Required work: The reply must consist of the complete listing, reproduced exactly, with no images included.
++++++++++
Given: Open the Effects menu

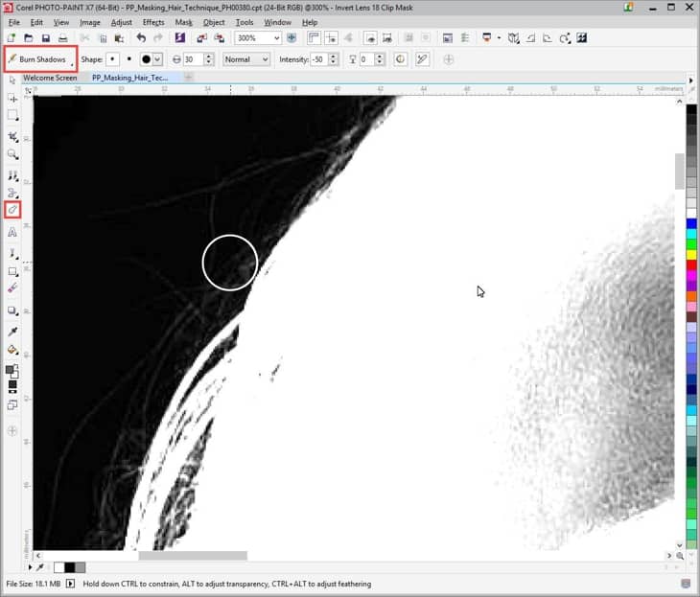Looking at the screenshot, I should [153, 22].
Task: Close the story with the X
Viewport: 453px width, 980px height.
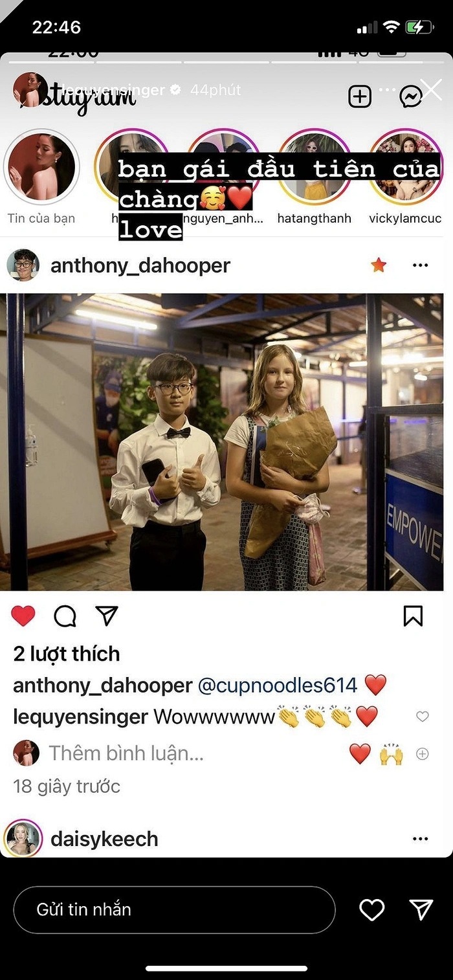Action: click(x=431, y=89)
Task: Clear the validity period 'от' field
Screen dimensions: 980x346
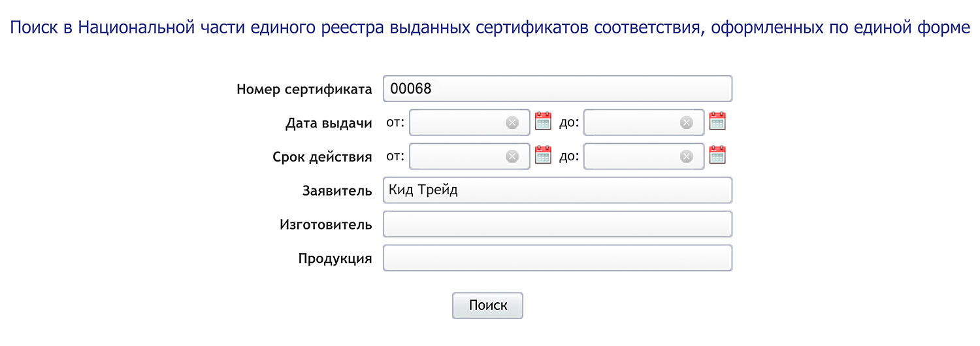Action: click(512, 156)
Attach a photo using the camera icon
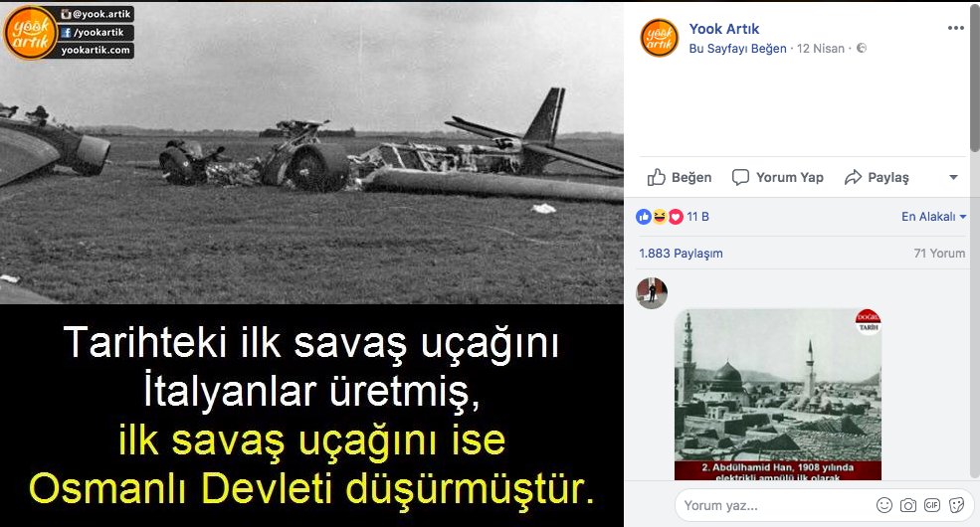 [908, 505]
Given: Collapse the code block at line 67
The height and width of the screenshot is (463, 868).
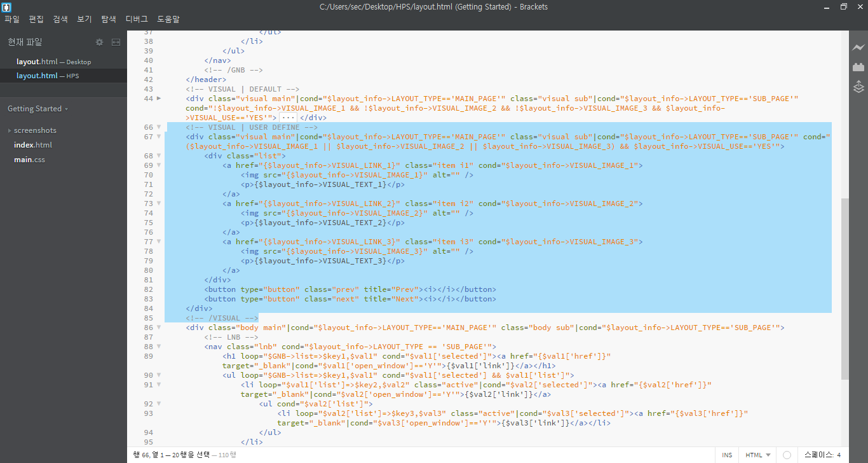Looking at the screenshot, I should pos(159,137).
++++++++++
Response to the task:
Given: Open the Effects menu

Looking at the screenshot, I should [153, 22].
Task: Close the story with the X
Viewport: 453px width, 980px height.
Action: click(x=431, y=89)
Task: Clear the validity period 'от' field
Screen dimensions: 980x346
Action: click(512, 156)
Attach a photo using the camera icon
 [908, 505]
Given: Collapse the code block at line 67
The height and width of the screenshot is (463, 868).
Looking at the screenshot, I should pos(159,137).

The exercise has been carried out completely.